Ant Group positions itself as a ‘techfin’ company as opposed to a ‘fintech’ company. The technology comes first, the financial services they support second. In their filing, Ant Group describes its future growth strategy as:

Drive user engagement and expand user base;

Build value with partners;

Invest in innovation and technology; and

Expand cross-border payment and merchant services

While innocuous on the surface, these growth strategies have major ramifications for the global landscape. One doesn’t have to squint too hard to see a world where Ant brings transaction processing costs down to zero to incentivize merchants and users onto the Ant platform. In exchange, they gain access to purchasing data that then can be used to more effectively target other (technology supported) financial products and services to users.

In a world where he who has data has the power, Ant has been diligently amassing capabilities and access, both directly through its own app and indirectly through its white-label tech platform (which gives them broader reach than they would get on their own). Ant’s worldwide ambition, B2B and consumer reach, and ability to drive revenues across multiple channels and industries put it in a position reshape global financial services in an image of their choosing.

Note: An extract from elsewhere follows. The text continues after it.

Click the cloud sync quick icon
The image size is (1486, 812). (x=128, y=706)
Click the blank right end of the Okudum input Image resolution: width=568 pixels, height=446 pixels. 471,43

There are certainly risks to Ant’s future growth, not least of which are the rising geopolitical tensions between the US and China. However, this week’s filing has reinforced for me what I wrote back in January: I believe Ant will ultimately be a more valuable company that its e-commerce cousin Alibaba. They have been playing four-dimensional chess for a long time, with much more to come. It’s now a matter of when not if.

Thinking about Ant’s future during my last trip to their HQ in 2017.